## WORK TASK
Only lines that contain the word "computer" belong in the answer; copy them from the records below.

[Pixel coordinate grounding data]
Segment Open

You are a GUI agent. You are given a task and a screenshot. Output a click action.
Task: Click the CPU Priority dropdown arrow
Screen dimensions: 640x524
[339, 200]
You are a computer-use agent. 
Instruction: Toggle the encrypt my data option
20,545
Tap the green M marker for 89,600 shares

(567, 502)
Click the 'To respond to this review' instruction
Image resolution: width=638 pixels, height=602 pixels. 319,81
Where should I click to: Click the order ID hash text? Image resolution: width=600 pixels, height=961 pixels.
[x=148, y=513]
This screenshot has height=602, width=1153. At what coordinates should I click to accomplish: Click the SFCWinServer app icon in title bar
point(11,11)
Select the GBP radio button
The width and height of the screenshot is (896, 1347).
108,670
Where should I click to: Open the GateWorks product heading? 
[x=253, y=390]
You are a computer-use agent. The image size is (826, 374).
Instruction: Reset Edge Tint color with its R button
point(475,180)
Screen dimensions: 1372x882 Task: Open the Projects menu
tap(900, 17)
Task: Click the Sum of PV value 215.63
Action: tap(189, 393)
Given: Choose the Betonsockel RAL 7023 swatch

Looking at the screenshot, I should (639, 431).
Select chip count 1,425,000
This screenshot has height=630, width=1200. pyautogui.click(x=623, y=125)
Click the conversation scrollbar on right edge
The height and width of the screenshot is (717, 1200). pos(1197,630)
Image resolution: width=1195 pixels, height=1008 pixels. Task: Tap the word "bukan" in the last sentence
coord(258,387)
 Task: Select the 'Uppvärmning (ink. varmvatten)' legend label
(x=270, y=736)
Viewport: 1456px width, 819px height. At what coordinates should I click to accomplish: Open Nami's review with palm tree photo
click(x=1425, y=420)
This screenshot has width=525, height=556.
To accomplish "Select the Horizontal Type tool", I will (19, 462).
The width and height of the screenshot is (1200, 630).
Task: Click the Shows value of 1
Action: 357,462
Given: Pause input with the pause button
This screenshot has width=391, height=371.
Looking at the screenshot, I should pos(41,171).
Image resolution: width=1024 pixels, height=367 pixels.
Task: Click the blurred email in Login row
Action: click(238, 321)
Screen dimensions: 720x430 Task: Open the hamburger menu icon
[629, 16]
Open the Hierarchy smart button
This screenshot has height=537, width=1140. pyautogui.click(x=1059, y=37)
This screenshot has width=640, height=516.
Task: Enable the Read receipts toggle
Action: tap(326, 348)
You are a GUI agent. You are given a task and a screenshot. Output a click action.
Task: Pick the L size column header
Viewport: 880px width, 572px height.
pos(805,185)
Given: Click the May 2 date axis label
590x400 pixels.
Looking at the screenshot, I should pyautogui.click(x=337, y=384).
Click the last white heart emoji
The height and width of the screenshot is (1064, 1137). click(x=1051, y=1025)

Segment Closed

## ANSWER BOX
You are a computer-use agent. 
You are a computer-use agent. The image size is (826, 374).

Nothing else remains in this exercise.